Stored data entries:
⟨

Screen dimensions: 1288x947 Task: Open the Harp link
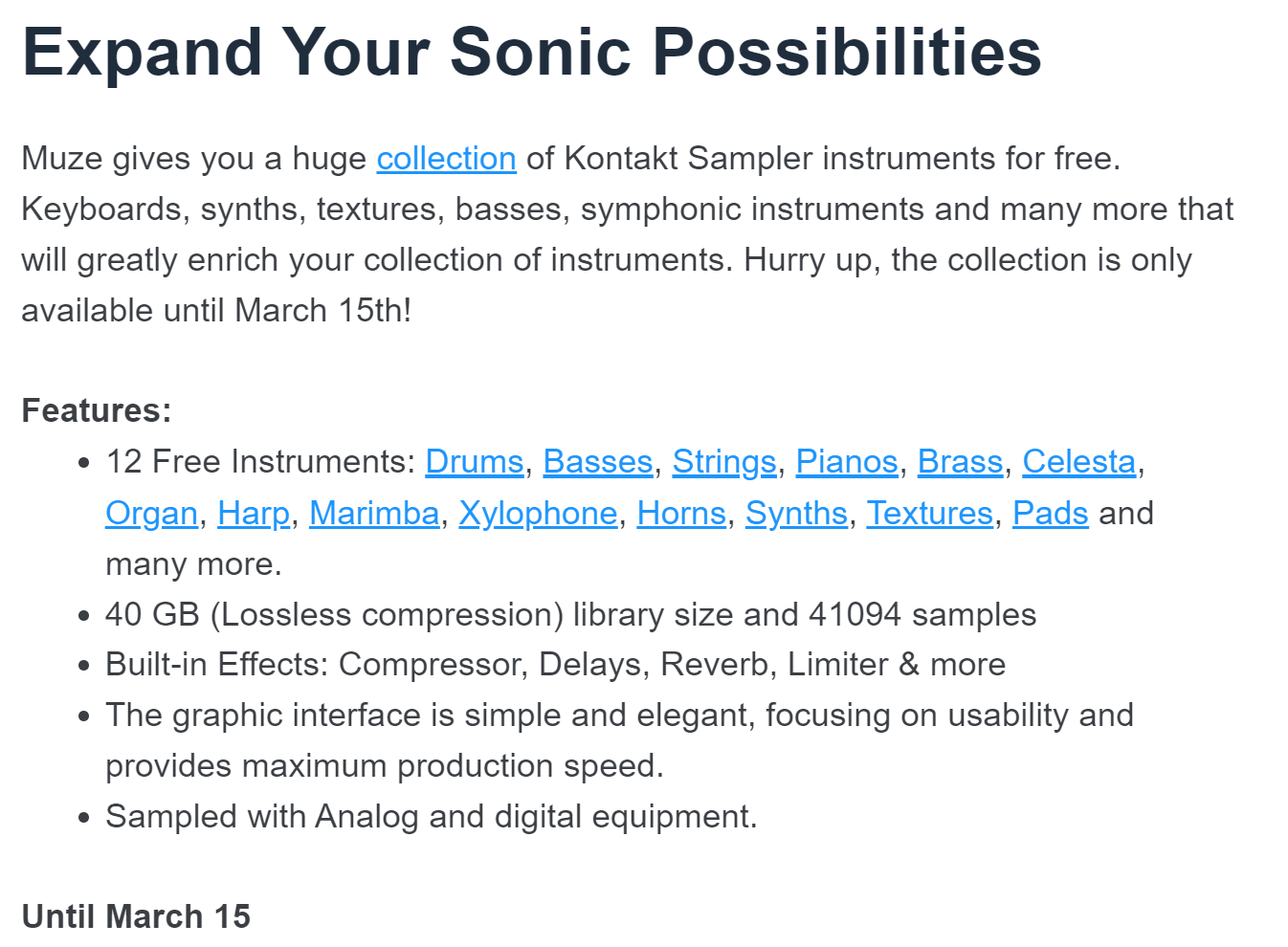254,514
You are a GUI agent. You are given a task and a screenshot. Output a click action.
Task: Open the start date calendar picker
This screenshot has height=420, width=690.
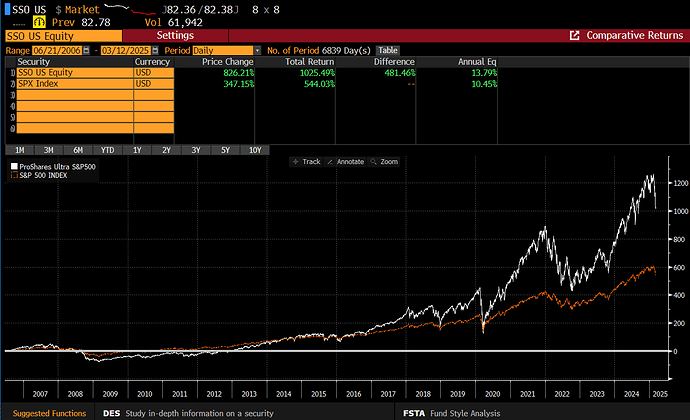click(86, 50)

⟩

- **Task requirements**:
Word for word, restate the lines from the one containing "Task: Open the start date calendar picker" through the end of the entries. Do not include pictures.

- **Result of the task**:
Task: Open the start date calendar picker
This screenshot has height=420, width=690.
click(86, 50)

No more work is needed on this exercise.